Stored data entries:

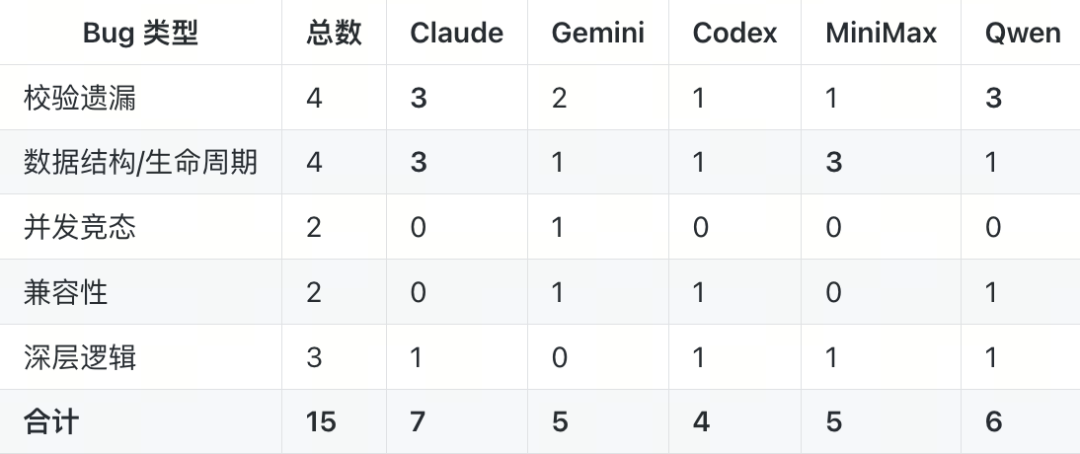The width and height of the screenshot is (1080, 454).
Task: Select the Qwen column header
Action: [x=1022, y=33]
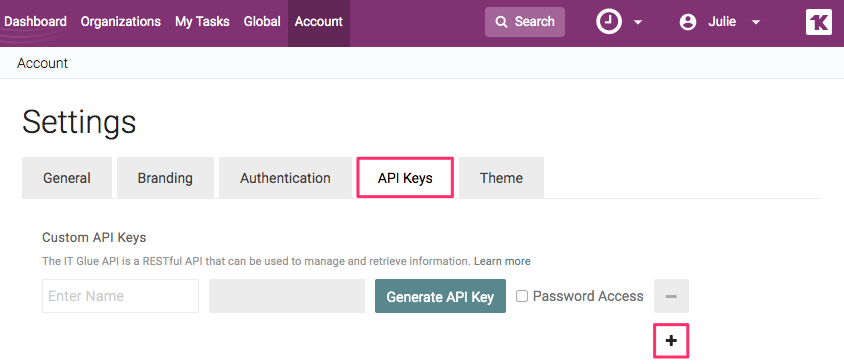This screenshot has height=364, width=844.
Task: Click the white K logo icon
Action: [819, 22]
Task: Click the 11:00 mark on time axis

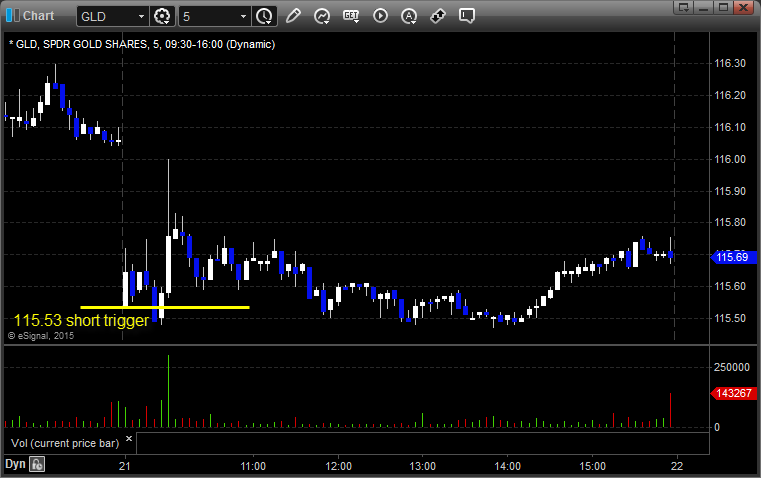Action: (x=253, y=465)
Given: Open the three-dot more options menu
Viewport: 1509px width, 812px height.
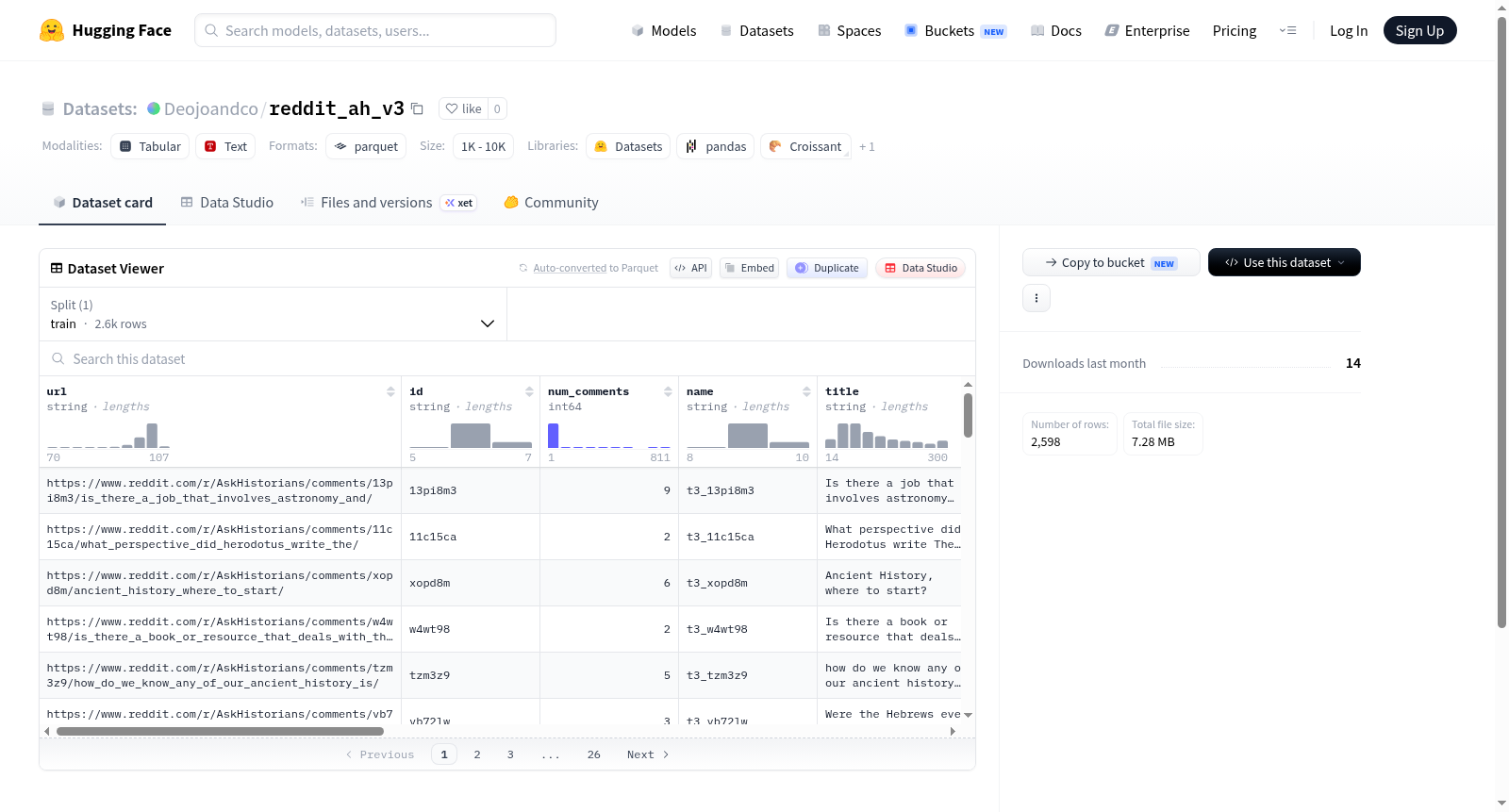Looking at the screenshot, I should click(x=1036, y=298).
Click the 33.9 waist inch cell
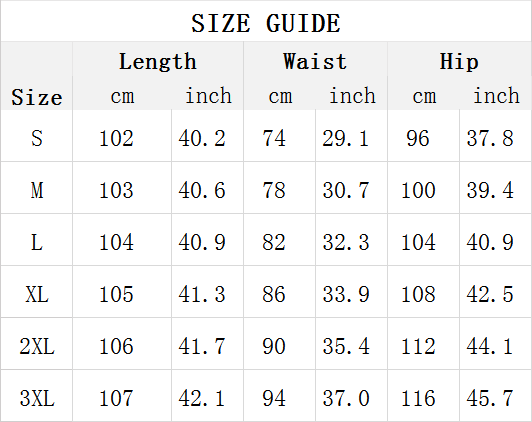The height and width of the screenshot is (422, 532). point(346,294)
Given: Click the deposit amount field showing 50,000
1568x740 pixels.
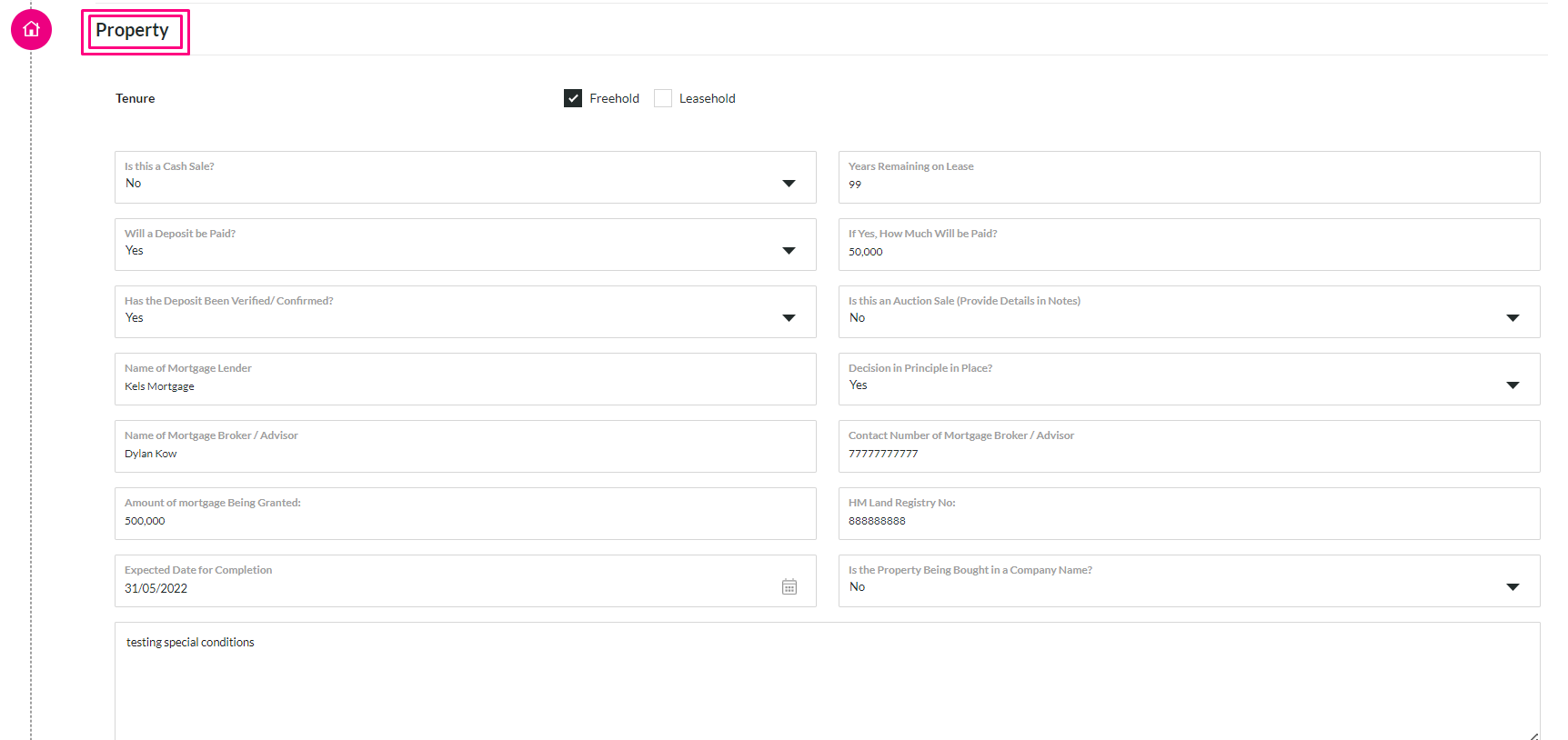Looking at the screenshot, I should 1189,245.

__TASK INSTRUCTIONS__: From the line that holds "Task: Click the 11:00 mark on time axis" to the last line of the records, please copy each line exactly and nothing else. Pictures stay out.

__PROBLEM SOLUTION__:
Task: Click the 11:00 mark on time axis

Action: (x=253, y=465)
Given: Open the three-dot more options menu
Viewport: 1509px width, 812px height.
Looking at the screenshot, I should click(x=1036, y=298).
Click the 33.9 waist inch cell
The height and width of the screenshot is (422, 532). point(346,294)
Given: Click the deposit amount field showing 50,000
1568x740 pixels.
Looking at the screenshot, I should 1189,245.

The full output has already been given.